But, very rarely, there is a student who just pushes all your buttons. All the interactions are accompanied by friction, there is an underlying current of mismatch, of irritation. You start dreading meeting the student. You find that you scold the student in front of peers once or twice, which you don’t want to do. It’s particularly unsettling if the student is actually reasonably productive. Then you feel like a total douche for constantly butting heads with them over minutiae, but it is getting on your nerves that the student is the only one who insists on using a graphics software/presentation software/presentation templates/text processor/compiler/operating system different from the rest of the group because that’s just what they are used to and don’t want to use anything else (I hate software snobs). You want to be permissive, accommodating, but it is in the way of actually doing work the way you want to in your group, it creates problems with sharing of material, it undermines your authority with the group because you are constantly butting heads, and it seems like the student just cannot pick up on the normal clues that things are wrong or to generalize from recent conflicting situations; you have to be unpleasantly explicit with stupid minutiae all the time, over and over again. The student seems to barely notice; your veins are about to pop.
Then you know that you really truly dislike the student.
The question is whether you should continue advising them. For you and for them. If the only one irritated is you and you have plenty of Tums on hand, while they seem to be happy in oblivion, does it matter? Are you really an effective advisor if they get on your nerves? If they switch advisors, there is no guarantee that they wouldn’t irritate the next person similarly, especially if the stubbornness and general social cluelessness are truly an issue.
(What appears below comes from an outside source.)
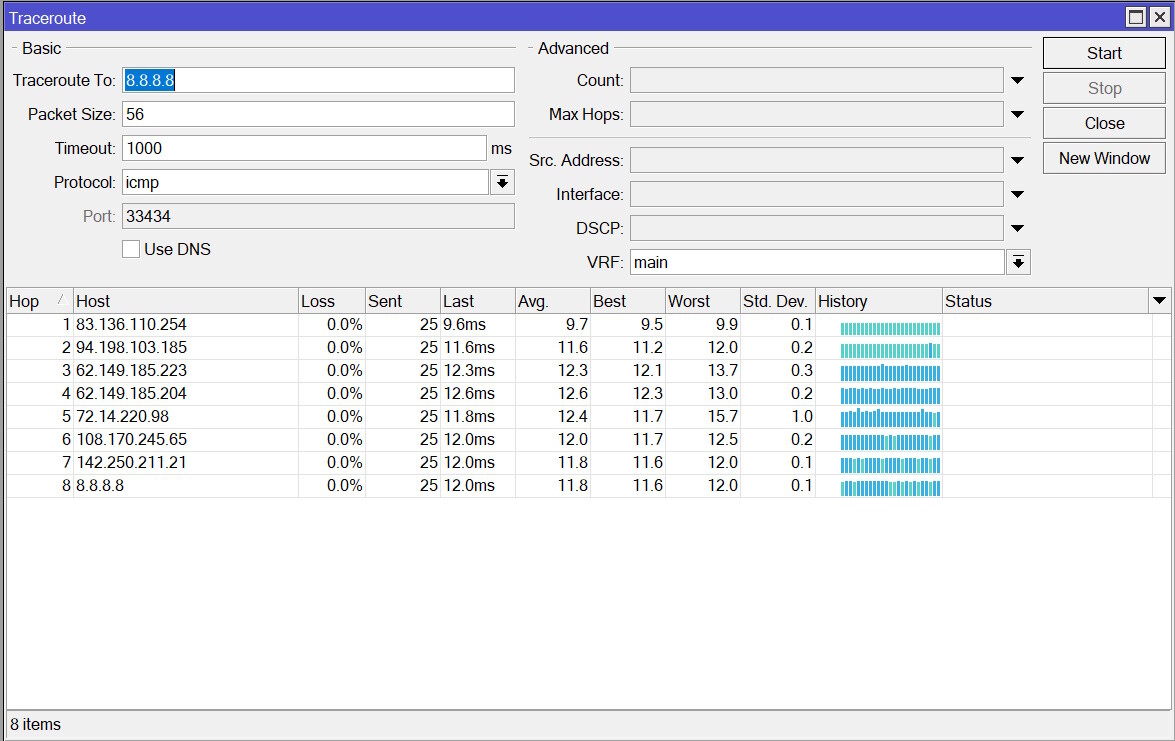Open the VRF dropdown showing main
The height and width of the screenshot is (741, 1175).
click(1018, 261)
I think working with a student who really pushes your buttons is different than having a coworker who does so, because of the power differential. I don’t know that one can be a good advisor to a student they don’t like, just like I can’t believe you can be a good parent to a child you don’t like (plenty of examples say the latter is an awful predicament for the child).
But isn’t it shallow and frivolous to sever an advising relationship with a student basically saying “This is not working out. I think you might be happier elsewhere,” which is the advising version of “It’s not you, it’s me,” the ultimate bullshit. What you really mean is “You get on my freakin’ nerves, all the time. Why do I constantly have to fight with you about every single little thing about how things are done in this group? Why can’t you get it through your head that not everything is up for debate, not everything is up for negotiation, and you don’t know everything better than everyone else. Learn some respect and show some deference, because you think once you start working in industry anyone’s going to give a $hit about your personal software preferences? You think you will be able to install anything on your work computer? Get a home computer and install whatever the hell you want on it, I don’t care. Why is it that you are the only one everything has to be spelled out for, while everyone else seems to take it in stride? Why is it that you are the only one whose figures I have to ask be corrected 10 times, while everyone else just does it after I ask the first time? YOU. DON’T. KNOW. EVERYTHING. ALREADY. Shut up and try to learn.”
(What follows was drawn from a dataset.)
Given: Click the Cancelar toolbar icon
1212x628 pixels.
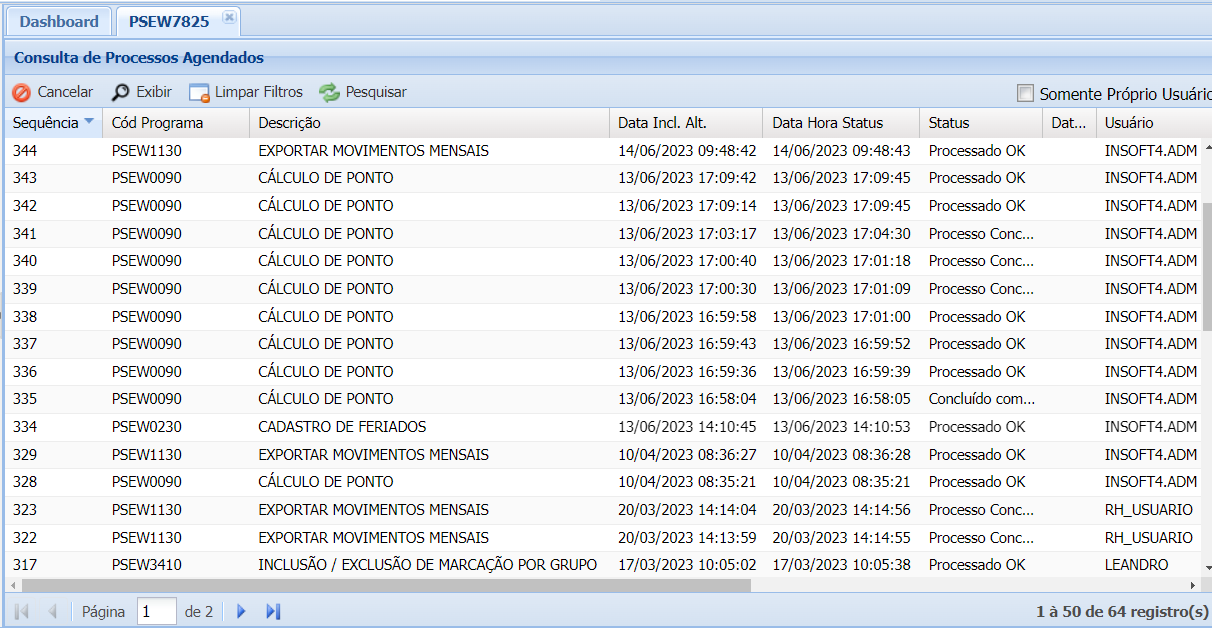Looking at the screenshot, I should [22, 93].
Advisors are human. If you think they are infallible and immovable, that’s only because they are pretending, to a degree, and some are better than others at it. Some let unbelievable shit slide. Others do too, then write irritated posts on the web under a pseudonym. But if you are a douche, they notice. If you think they are looking like they are fuming around you, that’s because they are. Listen to what they are saying. Their blood pressure may be dangerously high as a result of your stubborn-a$$ cluelessness. YOU. DON’T. KNOW. EVERYTHING. Shut up. Listen.
I wonder if professorial dudes ever experience these annoying examples of disrespect, of do just us professorial womenfolk have such precious gift bestowed upon us?
(N.B. This is usually a cue for CPP to come tell me that I am an awful human being and an even worse advisor, because he never has any problems with any of his awesome students at his elite institution, so don’t be alarmed.)
When you blog for a while, sooner or later you start revisiting the topics you discussed before. Some of them you visit multiple times. A few, ad nauseam.
One of these perennial conundrums is what the necessary skills are for someone to become a successful academic scientist or engineer. In particular, how much zeal, drive, motivation, whathaveyou, does a student have to have in order to get a PhD? I am not saying that they have to ever become a professor or even want to be one; just to finish a PhD, presumably funded on a research assistantship, teaching assistantship, or fellowship (i.e. not paying for the PhD out of pocket). (The usual disclaimer — I have experience with a physical science field at a major research university. This is a context in which I am interested.)
When I talk with my colleagues about students, there are two kinds of responses. On the one end, you have people who never say anything but the best about all their students; that usually means the colleagues choose not to talk with me honestly. In some cases, these colleagues appear to actually think all the best about their students, but it doesn’t mean that the colleagues are unusually fortunate to have exceptional advisees (I have met many of said advisees), but instead the colleagues have a combination of what I would call a low bar for student performance combined with a high belief in the good in people. I understand those who choose not to talk with me honestly, but I don’t understand the endlessly permissive and encouraging kind. I am simply too impatient, life is too short to wait for people forever to get their $hit together, plus I am responsible to funding agencies. Also, I don’t believe in people enough. Or, actually, I do; I do believe that most people would rather not work than work, and I believe there are few things that people who don’t want to work wouldn’t do in order to avoid doing work. What I don’t understand is why people who don’t want to do work elect to do a PhD, a degree that is arguably not mandatory to get. What I understand even less is why we in academia allow so many students who endured their PhDs with boredom and little effort to eventually graduate with a PhD. Getting a PhD could and should be a great time, a time when you do science and talk with other smart young people, go to conferences, and partake in pushing the cutting edge of human knowledge. Yet so many just… endure. The whole ordeal underwhelms them and they can’t wait to get out. Why? Why do the stupid PhD in the first place? They should have done something that doesn’t bore them instead; get some sort of job straight out of college, working regular hours, and spending their free time doing whatever they daydream about doing when they are not doing the research that they are supposed to be doing while in grad school.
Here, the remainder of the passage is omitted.